There are major differences in the two statements:
p1 = new char[50]; // legal
p2 = new char[50]; // illegal
p1[2] = 'a'; // illegal
p2[2] = 'a'; // legal
When passed as parameters to a function, the variables look like:
char const *p1; // this is what p1 is
char *const p2; // this is what p2 degrades to. It is a const pointer to the first element.
They are related to one another, but there's a big difference.
char p2[] = "some string";
asks for space for 12 characters and known by the name p2. On the other hand:
char *p1 = "some string";
asks for a place that holds a pointer named p1 which can point to anywhere. In this case, the pointer p1 is pointing into an array without a name, or an anonymous array of 12 characters. That anonymous array is present in the memory and the pointer p1 is tracking its location.
In your first case, ...
char* p1 = "some string";
... p is a variable of pointer type, char*. It's initialized to point to the first char in a sequence of char values somewhere. That somewhere might be in read-only memory, so you should NEVER DO THIS :-).
Instead,at least add a const for the pointee type, like ...
char const* p2 = "some string";
This way you've asked the compiler to not accept modification attempts, which would send you to Undefined Behavior land. C++ accepts the declaration of p1 only for backward compatibility with C. If you turn up your C++ compiler's warning level you will most likely get a warning about it, while the declaration of p2 is perfectly fine.
Since p2 isn't const itself, you can modify it, e.g. increment it so that it points to the second char, or whatever.
Anyway, the pointer is not very large, typically 4 or 8 bytes.
In your second case, ...
char a[] = "some string";
... a is an array that is initialized with the specified characters, plus a terminating null-byte.
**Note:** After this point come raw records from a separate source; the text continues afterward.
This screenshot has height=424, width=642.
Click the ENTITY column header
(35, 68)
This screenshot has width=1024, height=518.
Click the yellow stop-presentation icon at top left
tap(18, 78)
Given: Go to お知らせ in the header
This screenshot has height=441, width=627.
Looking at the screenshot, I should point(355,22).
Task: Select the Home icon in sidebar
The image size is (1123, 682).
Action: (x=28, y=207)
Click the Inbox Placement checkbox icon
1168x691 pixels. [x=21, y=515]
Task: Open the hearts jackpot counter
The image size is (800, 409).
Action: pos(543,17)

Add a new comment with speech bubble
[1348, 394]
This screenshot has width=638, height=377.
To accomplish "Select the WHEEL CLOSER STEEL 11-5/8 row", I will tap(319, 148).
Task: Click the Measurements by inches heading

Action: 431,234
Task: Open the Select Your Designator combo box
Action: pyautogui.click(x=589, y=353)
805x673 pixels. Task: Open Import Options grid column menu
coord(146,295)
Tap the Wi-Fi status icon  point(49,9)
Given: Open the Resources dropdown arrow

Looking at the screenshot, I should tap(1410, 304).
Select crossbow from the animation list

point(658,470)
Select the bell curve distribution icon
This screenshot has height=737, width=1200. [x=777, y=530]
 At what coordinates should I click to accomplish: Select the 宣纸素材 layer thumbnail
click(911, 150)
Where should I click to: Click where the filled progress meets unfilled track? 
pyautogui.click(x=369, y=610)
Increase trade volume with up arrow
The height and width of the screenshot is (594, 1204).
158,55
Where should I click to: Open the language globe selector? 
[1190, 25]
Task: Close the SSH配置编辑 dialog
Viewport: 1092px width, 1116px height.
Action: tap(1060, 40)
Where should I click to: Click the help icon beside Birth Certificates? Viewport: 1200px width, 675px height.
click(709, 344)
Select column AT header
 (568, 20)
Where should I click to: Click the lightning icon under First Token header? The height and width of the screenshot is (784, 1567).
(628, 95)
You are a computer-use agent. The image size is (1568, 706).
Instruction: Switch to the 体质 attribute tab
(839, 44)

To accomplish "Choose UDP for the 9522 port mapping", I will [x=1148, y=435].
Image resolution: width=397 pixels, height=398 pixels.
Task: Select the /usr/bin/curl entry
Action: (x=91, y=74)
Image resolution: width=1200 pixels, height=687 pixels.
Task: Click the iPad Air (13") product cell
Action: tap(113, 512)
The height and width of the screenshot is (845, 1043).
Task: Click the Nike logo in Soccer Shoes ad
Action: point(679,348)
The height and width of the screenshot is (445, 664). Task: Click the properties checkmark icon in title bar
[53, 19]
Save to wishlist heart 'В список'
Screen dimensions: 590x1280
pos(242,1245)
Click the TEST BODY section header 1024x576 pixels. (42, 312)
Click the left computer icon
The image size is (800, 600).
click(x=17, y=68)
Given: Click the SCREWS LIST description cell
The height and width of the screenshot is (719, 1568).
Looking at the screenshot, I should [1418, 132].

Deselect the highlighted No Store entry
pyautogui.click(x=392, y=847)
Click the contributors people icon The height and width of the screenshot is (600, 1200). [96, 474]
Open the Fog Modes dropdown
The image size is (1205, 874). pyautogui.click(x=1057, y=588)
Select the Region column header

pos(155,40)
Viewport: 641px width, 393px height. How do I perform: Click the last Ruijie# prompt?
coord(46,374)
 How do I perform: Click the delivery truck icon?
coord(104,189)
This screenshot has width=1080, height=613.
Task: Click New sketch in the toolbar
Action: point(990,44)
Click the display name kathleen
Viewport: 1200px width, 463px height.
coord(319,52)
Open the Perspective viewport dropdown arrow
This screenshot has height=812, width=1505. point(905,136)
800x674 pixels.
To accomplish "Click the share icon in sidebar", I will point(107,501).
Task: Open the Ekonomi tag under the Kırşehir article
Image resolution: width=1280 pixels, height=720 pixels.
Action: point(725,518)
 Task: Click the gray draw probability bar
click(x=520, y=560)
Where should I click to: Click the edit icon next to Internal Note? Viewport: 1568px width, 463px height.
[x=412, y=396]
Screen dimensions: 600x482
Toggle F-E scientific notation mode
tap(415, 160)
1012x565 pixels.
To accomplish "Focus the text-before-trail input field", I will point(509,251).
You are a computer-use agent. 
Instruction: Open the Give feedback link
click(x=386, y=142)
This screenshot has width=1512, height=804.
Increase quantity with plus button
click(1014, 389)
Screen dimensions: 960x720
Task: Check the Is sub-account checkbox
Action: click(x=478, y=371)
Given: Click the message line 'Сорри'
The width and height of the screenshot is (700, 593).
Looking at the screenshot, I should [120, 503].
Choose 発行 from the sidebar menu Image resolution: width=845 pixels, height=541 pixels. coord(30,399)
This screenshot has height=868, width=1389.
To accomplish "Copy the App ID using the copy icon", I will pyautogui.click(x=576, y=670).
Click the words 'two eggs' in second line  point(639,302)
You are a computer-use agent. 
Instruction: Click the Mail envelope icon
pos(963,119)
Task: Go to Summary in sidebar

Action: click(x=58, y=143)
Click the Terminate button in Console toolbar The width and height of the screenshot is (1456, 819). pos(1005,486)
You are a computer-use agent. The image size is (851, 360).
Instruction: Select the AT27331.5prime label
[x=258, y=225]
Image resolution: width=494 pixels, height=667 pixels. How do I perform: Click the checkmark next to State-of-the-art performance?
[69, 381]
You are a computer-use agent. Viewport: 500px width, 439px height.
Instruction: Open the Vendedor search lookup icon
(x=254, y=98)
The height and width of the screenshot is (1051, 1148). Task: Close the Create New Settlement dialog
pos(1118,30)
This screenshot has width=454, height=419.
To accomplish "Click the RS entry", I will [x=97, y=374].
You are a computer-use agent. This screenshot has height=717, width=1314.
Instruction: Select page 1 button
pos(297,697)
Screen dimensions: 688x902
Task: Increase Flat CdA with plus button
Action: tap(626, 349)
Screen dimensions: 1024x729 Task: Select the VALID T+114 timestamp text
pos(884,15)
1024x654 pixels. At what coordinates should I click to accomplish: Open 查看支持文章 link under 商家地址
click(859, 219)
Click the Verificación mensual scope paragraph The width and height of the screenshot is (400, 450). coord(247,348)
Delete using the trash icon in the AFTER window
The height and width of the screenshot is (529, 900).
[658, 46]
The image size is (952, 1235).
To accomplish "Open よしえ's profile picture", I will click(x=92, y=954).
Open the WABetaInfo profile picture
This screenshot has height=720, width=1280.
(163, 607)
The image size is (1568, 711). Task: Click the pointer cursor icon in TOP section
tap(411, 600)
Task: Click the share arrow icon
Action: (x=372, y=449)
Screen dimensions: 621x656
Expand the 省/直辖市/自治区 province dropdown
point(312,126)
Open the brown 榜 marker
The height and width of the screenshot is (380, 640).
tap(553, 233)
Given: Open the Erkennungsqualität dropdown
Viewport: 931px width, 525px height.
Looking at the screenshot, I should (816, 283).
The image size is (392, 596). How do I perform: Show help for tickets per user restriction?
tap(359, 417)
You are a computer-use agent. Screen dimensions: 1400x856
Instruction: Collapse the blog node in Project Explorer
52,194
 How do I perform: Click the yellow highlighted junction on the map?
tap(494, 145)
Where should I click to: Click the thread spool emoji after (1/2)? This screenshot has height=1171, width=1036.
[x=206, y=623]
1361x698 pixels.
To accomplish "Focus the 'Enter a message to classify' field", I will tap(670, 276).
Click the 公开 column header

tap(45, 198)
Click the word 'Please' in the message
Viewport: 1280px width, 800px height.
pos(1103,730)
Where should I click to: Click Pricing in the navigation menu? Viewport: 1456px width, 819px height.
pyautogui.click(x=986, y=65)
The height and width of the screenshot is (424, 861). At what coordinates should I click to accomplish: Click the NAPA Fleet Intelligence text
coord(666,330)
Each char is one byte, per definition. sizeof(a) will therefore report that a is 12 bytes, namely the 11 bytes of the specified characters, plus the null-byte.
In both C and C++, when you use a where a pointer is expected, you get an automatic conversion to pointer to the first array element, and we say informally that the array decays into pointer type. In C this happens in all cases of passing the array as argument. In C++ you can, however, pass an array by reference, avoiding the type decay.
Using the decay to advantage, you can find the number of elements of the array via ...
sizeof(a)/sizeof(*a)
where the division is unnecessary for an array of bytes, as a is, but is necessary in general for arrays of other types.
If you do that with the pointer then you just get the size of the pointer measured in units of the size of the pointee, which is seldom meaningful.
In C there's no other reasonable way to find the number of elements of an array, so the expression above is typically packaged in a macro, and one just accepts the risk of inadvertently using the macro with a pointer argument (meaningless result).
In C++ you can use the possibility of passing an array by reference to define a function that returns the number of elements of an array, like ...
typedef ptrdiff_t Size;
template< class T, Size N >
Size countOf( T const (&)[N] ) { return N; }
Calling countOf with a pointer as actual argument you just get a compilation error instead of a meaningless result.
For C++ work it's also generally convenient to define startOf and endOf functions, especially for working with algorithms from the standard library. As far as I know the first to recognize the importance of this triad of functions was Dietmar Kuhl. You can find a general implementation at my Wordpress blog, but unfortunately, as I recall, I didn't mention Dietmar there (and I'm far too lazy to fix up things! :-) ).
C++ also has some other support for arrays that C doesn't have.
In particular, as a novice you will generally be better off using std::vector from the standard library, instead of directly using "raw arrays".
Using std::vector you're much less likely to encounter the many pitfalls that are associated with raw arrays, such as e.g. the number-of-elements computation.
Cheers & hth.,
– Alf
p1 is a pointer. p2 is an array, which evaluates to a pointer when used in expressions.
Perhaps an analogy is in order:
int x1 = 5;
char x2 = 5;
x1 is an int. x2 is a char, which evaluates to an int when used in expressions.
In both cases, the differences become apparent when you try to store something in the objects, and when you apply the sizeof operator to them.